Ohio State University News Tips for 4/22/16
Ohio State Marching Band drum major tryouts open to public – April 24. Drum major tryouts for The Ohio State University Marching Band’s 2016-2017 season will take place at 1 p.m. on Sunday, April 24. The tryouts are open to the public and will be held at the Harmon Family Football Park, adjacent to the Woody Hayes Athletic Center, 2491 Olentangy River Road. In the event of inclement weather, tryouts will be held on the practice field inside the Woody Hayes Athletic Center.
Six candidates will vie for the positions of drum major and assistant drum major. Each candidate will perform the ramp entrance, a twirling routine and five high aerial tosses. Members of Ohio State’s Athletic Band and 2015 Marching Band will provide the musical accompaniment to the performances.
Candidates will be adjudicated by a panel that includes the band’s directing staff and previous drum majors. The announcement of the 2016 drum major and assistant drum major will take place at the conclusion of tryouts, after results are tabulated.
Seating is limited, and guests are welcome to bring a folding chair and/or blanket to sit on. Paid parking is available in designated pay-to-park spaces. CONTACT: Kevin Leonardi, 614-292-5935, firstname.lastname@example.org .

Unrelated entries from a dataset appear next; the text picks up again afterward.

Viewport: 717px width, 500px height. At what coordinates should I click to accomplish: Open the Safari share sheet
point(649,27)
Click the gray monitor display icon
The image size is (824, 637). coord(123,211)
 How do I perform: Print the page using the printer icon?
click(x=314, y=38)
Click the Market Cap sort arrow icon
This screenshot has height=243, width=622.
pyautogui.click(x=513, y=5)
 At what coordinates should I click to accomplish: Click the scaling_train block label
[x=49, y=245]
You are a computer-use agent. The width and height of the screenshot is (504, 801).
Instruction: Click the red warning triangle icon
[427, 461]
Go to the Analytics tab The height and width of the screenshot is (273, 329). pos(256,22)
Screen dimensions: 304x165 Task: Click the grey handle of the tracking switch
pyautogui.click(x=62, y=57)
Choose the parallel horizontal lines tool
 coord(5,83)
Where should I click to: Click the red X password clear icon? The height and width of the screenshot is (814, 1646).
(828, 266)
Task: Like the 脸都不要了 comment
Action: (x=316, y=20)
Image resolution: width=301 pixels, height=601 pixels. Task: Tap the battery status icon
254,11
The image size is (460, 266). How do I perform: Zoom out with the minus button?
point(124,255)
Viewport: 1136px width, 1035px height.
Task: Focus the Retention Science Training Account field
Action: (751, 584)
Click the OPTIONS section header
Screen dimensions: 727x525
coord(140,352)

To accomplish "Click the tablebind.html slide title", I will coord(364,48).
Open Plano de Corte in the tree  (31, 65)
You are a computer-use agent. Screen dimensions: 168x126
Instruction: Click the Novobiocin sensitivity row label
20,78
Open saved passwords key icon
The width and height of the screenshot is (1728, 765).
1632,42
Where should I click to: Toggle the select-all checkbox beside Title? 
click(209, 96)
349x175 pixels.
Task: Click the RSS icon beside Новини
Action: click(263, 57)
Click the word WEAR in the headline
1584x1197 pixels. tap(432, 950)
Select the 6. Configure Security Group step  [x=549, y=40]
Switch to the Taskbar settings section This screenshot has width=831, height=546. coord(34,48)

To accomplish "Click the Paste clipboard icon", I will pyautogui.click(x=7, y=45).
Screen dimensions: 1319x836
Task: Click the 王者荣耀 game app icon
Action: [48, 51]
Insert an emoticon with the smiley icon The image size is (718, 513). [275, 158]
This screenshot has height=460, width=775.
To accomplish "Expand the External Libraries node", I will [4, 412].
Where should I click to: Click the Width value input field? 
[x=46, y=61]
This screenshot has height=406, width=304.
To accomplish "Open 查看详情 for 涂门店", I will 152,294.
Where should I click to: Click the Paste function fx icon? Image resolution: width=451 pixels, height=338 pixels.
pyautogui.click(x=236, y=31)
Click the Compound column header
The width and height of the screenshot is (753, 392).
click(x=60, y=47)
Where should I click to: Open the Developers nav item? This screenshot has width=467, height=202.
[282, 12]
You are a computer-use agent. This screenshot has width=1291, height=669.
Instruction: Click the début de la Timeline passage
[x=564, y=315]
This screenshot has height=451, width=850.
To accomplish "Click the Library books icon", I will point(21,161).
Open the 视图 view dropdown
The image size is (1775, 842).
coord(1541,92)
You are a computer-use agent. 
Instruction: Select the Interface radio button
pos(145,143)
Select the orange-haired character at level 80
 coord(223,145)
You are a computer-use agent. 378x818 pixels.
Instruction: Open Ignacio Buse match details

Senior engineering students showcase final projects, inventions – April 26. A more aerodynamic street luge sled design, an off-road wheelchair device and a prescription management app are just a few of the projects and inventions that undergraduate engineering student teams will present on Tuesday, April 26, at Ohio State.
More than 750 students, representing 12 engineering majors and 24 non-engineering majors, will exhibit 180+ projects during the 8th annual Engineering Capstone Design Showcase.
As part of the College of Engineering’s focus on experiential learning, all undergraduate engineering students must spend one to two semesters tackling a real-world problem before graduation. The showcase takes place from noon to 3 p.m. at the Ohio Union, Archie Griffin Ballroom, 1739 N. High St. CONTACT: Matt Schutte, 614-247-6445, email@example.com.
Researchers pinpoint part of the brain that recognizes facial expressions. Ohio State University researchers have pinpointed the area of the brain responsible for recognizing human facial expressions.
It’s on the right side of the brain behind the ear, in a region called the posterior superior temporal sulcus (pSTS).
In a paper published in the Journal of Neuroscience, the researchers report that they used functional magnetic resonance imaging to identify a region of pSTS as the part of the brain activated when test subjects looked at images of people making different facial expressions.
Further, the researchers have discovered that neural patterns within the pSTS are specialized for recognizing movement in specific parts of the face. One pattern is tuned to detect a furrowed brow, another is tuned to detect the upturn of lips into a smile, and so on.
“That suggests that our brains decode facial expressions by adding up sets of key muscle movements in the face of the person we are looking at,” said Aleix Martinez, a cognitive scientist and professor of electrical and computer engineering at Ohio State.
Researchers to investigate why the elderly are more susceptible to infections. The National Institute of Aging has awarded researchers in the Center for Microbial Interface Biology an $8 million grant for an extensive infectious disease project in the next five years. The aim of the project, which also includes experts in thoracic surgery and biostatistics, is to better understand why the elderly are more susceptible to infections. The research team will focus on tuberculosis infections because older people are at high risk of developing TB and are more likely to die of the disease. Joanne Turner, a professor of microbial infection and immunity, will lead the effort.